质谱靶或导电玻片要放入低温恒温器中预冷，切片完成后，用刷子轻轻将样本转移至玻片导电面，转移过程中应避免切片变形和褶皱，在冷冻切片机内，将玻片的反面用手虎口的温度融化贴在冷载玻片上的组织切片并使之贴紧，手托玻片，直至组织切片完全干。这种方法不会有水溶性蛋白的损失，因为在切片上形成的冰晶会随着切片转移到靶盘上。另一种方法是将玻片放置于室温，当冰冷的组织切片转移至温度较高的玻片时，切片立刻依附于玻片上，这种方法会造成质谱图像的质量下降，原因可能是水溶性蛋白的丢失［16］。在覆盖基质前，组织应先进行冲洗，因为切片上来自组织间隙或细胞中的小分子（如盐或脂质等）能使蛋白质、多肽形成聚合物，抑制离子化作用，从而导致MALDI－IMS的成像不准确。不少学者［17］提出在组织切片冲洗前放入干燥器中进行真空干燥是MALDI－IMS的重要步骤之一。冲洗组织切片要用梯度乙醇溶液（70%、90%、95%，各30 s），这样能确保组织样本脱水和暂时固定组织，防止蛋白质的降解［18］。

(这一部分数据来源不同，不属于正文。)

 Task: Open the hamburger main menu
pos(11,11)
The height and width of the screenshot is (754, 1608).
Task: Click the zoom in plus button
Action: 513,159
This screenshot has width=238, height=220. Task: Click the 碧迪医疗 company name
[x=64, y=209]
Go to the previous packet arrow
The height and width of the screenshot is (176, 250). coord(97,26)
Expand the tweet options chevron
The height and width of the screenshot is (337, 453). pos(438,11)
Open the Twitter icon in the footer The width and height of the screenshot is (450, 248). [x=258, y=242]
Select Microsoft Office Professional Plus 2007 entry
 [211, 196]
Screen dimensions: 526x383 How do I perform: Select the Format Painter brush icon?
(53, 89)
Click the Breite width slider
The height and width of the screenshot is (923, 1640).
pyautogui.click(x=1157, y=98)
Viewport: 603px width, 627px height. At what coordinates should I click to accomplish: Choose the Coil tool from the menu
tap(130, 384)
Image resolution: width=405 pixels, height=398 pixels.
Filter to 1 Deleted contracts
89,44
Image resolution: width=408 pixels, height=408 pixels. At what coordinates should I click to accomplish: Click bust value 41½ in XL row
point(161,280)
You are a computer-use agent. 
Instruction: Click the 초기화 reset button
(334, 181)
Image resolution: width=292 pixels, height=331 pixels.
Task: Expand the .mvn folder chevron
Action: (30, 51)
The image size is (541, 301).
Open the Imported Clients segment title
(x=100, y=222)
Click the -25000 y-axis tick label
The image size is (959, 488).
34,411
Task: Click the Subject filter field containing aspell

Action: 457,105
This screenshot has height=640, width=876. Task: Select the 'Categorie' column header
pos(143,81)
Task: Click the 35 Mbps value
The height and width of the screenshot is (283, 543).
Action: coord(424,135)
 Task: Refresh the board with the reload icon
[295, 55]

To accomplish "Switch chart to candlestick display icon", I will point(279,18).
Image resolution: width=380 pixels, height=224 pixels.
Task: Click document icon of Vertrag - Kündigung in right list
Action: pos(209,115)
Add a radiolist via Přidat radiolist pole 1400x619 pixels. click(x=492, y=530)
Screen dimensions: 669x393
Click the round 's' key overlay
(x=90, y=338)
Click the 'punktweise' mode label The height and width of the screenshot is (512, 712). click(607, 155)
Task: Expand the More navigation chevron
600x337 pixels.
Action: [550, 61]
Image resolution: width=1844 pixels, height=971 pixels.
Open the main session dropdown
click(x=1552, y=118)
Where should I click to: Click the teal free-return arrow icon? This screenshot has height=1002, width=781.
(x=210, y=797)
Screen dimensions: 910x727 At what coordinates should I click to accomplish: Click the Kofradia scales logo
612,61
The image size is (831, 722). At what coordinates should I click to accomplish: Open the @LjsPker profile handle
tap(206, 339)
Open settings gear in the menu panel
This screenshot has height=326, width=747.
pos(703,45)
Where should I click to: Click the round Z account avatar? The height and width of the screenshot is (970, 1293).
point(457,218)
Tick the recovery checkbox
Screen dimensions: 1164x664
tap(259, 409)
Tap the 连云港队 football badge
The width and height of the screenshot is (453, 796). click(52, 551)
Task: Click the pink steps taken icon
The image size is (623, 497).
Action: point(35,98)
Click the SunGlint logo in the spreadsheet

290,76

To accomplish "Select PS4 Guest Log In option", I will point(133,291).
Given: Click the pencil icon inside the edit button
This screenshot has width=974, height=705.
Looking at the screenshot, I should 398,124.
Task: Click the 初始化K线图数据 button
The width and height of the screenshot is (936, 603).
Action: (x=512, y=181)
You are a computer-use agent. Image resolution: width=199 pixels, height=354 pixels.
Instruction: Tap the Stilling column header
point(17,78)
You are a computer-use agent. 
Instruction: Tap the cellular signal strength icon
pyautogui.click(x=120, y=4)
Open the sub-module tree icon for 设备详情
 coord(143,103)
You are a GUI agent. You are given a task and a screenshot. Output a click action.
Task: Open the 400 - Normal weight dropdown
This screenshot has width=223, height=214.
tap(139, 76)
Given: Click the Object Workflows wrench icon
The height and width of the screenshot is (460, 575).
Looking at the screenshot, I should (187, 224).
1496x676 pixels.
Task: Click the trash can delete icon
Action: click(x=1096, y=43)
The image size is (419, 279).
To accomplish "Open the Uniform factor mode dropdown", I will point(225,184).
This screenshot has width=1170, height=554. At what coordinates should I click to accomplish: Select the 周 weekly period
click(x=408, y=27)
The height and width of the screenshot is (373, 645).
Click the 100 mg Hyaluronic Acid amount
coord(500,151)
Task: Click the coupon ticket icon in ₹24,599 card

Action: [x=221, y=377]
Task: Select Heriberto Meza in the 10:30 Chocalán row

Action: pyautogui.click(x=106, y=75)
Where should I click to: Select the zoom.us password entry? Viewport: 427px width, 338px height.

石蜡包埋和甲醛溶液固定的组织不适合用MALDI方法进行质谱成像，因为石蜡和甲醛会抑制蛋白或多肽的离子化［19］。然而，新鲜标本存在来源紧缺、保存困难等问题，甲醛溶液固定是保存生物组织的经典方法，大部分生物组织样品都是采用该方法处理。甲醛溶液固定处理后的组织，甲醛与蛋白质多肽链的氨基酸侧链上的功能基团，特别是氨基、亚氨基、酰胺基、羟基和巯基等相结合，使蛋白分子间形成大分子网络，蛋白不再发生迁移从而达到固定目的［20］。甲醛溶液固定处理后的组织切片，其蛋白质交联，不利于质谱成像，有文献［21－22］报道利用抗原修复和原位胰蛋白酶消化的方法可以解决这一问题，从而将石蜡切片用于组织质谱成像，为质谱成像开拓了新的领域。

2.3基质的选择与覆盖

基质的选择是MALDI实验成功的关键，在实验中选择何种基质进行样品分析依赖于所分析的样品种类［23］。选择合适的基质对于直接组织分析，获得高质量、高灵敏度的图谱十分关键，必须具备两个条件：基质能与组织表面分子形成良好的共结晶，能提供目标分子的高效离子化能力。分析高分子质量蛋白质时，常用芥子酸（sinapinic acid，SA）作为基质；而在分析多肽类小分子、蛋白降解产物时，常用α－氰基－4－羟基肉桂酸（α－cyano－4－hydroxycinnamic acid，4－HCCA）作为基质［24］；对于多肽、磷酸化/糖蛋白酶解产物、多糖等的分析，则适用2，5－二羟基苯甲酸（2，5－dihydroxybenzoic acid，DHB）作为基质。由于MALDI成像的分辨率是由结晶大小和激光直径控制，一般越小的晶体产生越高的空间分辨率。有实验评估了三种最常用的基质SA、HCCA和DHB，发现SA在组织表面形成最佳的共结晶，作为基质更加适宜［25］。质谱成像的目的就是要展示完整的组织切片或切片特定区域的分子分布特征，因此基质在组织切片形成共结晶时应尽量将蛋白质迁移程度降到最低。有研究［26］报道为了将蛋白质“固定”于组织切片，把切片置于含有基质的乙醇固定液［SA，基质质量浓度20mg/mL，V（乙醇）:V（水）: V（三氟乙酸）=90:10:0.1为溶剂］中浸泡5～10min，室温下干燥。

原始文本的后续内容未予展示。